> _EXTRAIT DE PAGE_:
-----
L’incohérence Aképé-Noèpé
Entre Sanguera et Akepe, se trouve un péage. C’est le passage obligé pour les usagers de la nationale N°5 venant de Kpalimé pour rallier Lomé. A moins de vouloir le faire par la zone Legbassito et environs via la voie du grand contournement joignant le Togo au Ghana, à partir de Noèpé. Même là aussi, ils sont contraints de mettre la main à la poche, car un péage y a été érigé notamment dans la localité appelée Aképédo. Ce contournement dessert généralement les habitants de Noépè qui voudraient accéder au centre-nord de la capitale. Là où le bât blesse, c’est la situation géographique ou la proximité d’Aképé et de Noèpé par rapport à Lomé.
-----
> _CONSIGNE_: Reproduisez intégralement, sans aucune modification, l'extrait ci-dessus sur les péages d'Aképé et de Noèpé.

> _DONNÉES FOURNIES_:
-----
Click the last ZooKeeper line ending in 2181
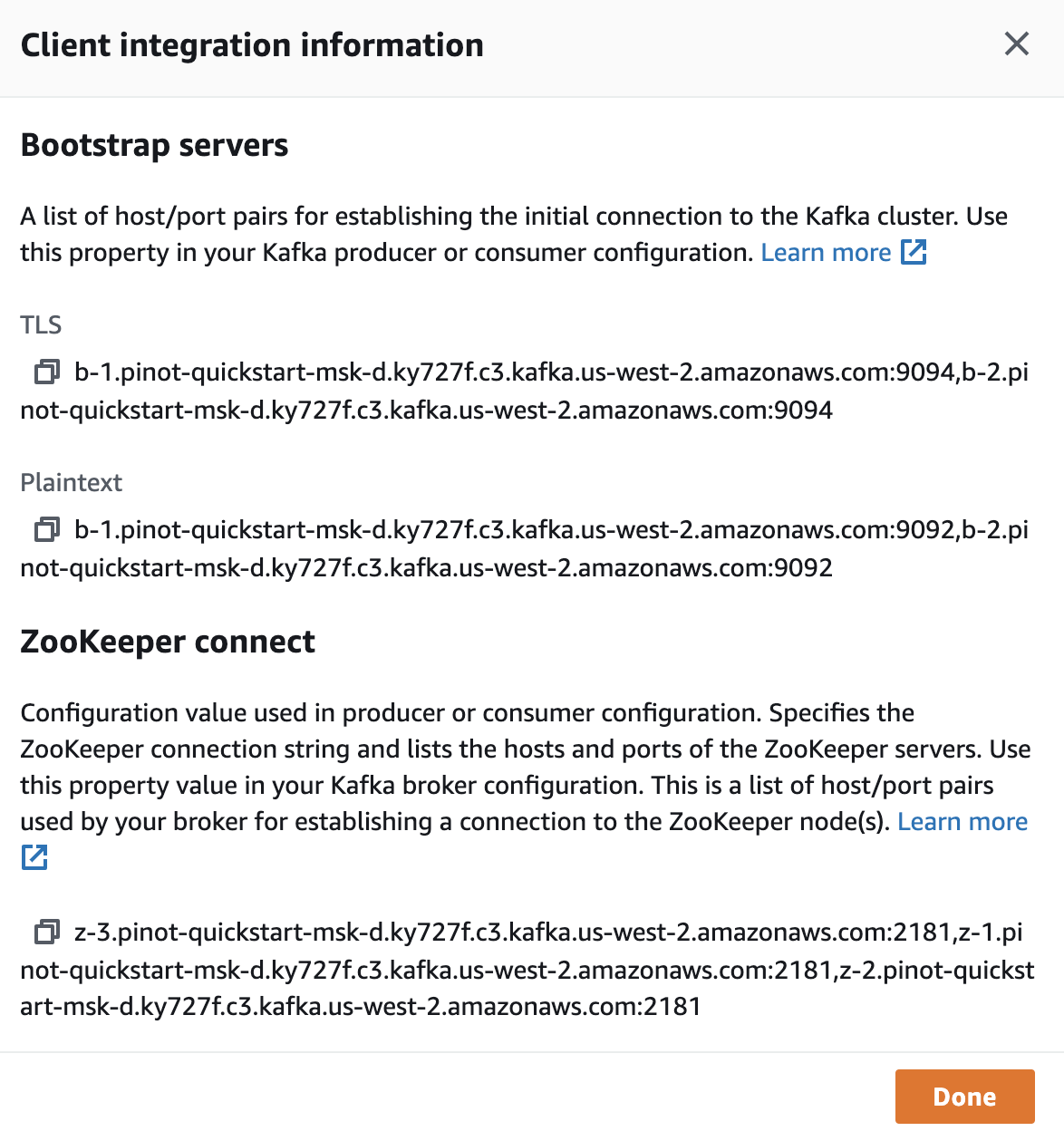Image resolution: width=1064 pixels, height=1131 pixels. tap(361, 1007)
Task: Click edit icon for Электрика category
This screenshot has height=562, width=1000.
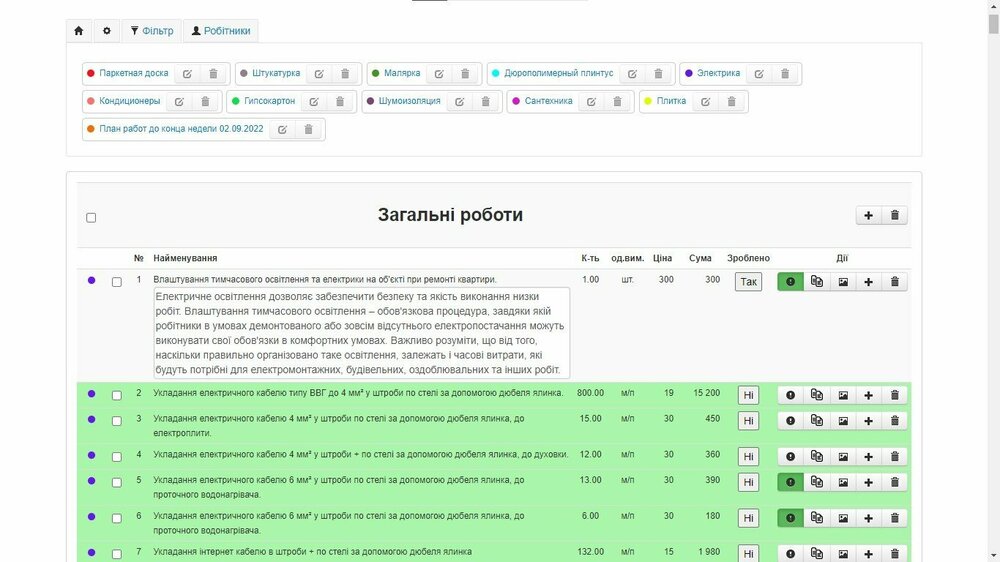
-----
> _EXERCICE TERMINÉ_:
L’incohérence Aképé-Noèpé
Entre Sanguera et Akepe, se trouve un péage. C’est le passage obligé pour les usagers de la nationale N°5 venant de Kpalimé pour rallier Lomé. A moins de vouloir le faire par la zone Legbassito et environs via la voie du grand contournement joignant le Togo au Ghana, à partir de Noèpé. Même là aussi, ils sont contraints de mettre la main à la poche, car un péage y a été érigé notamment dans la localité appelée Aképédo. Ce contournement dessert généralement les habitants de Noépè qui voudraient accéder au centre-nord de la capitale. Là où le bât blesse, c’est la situation géographique ou la proximité d’Aképé et de Noèpé par rapport à Lomé.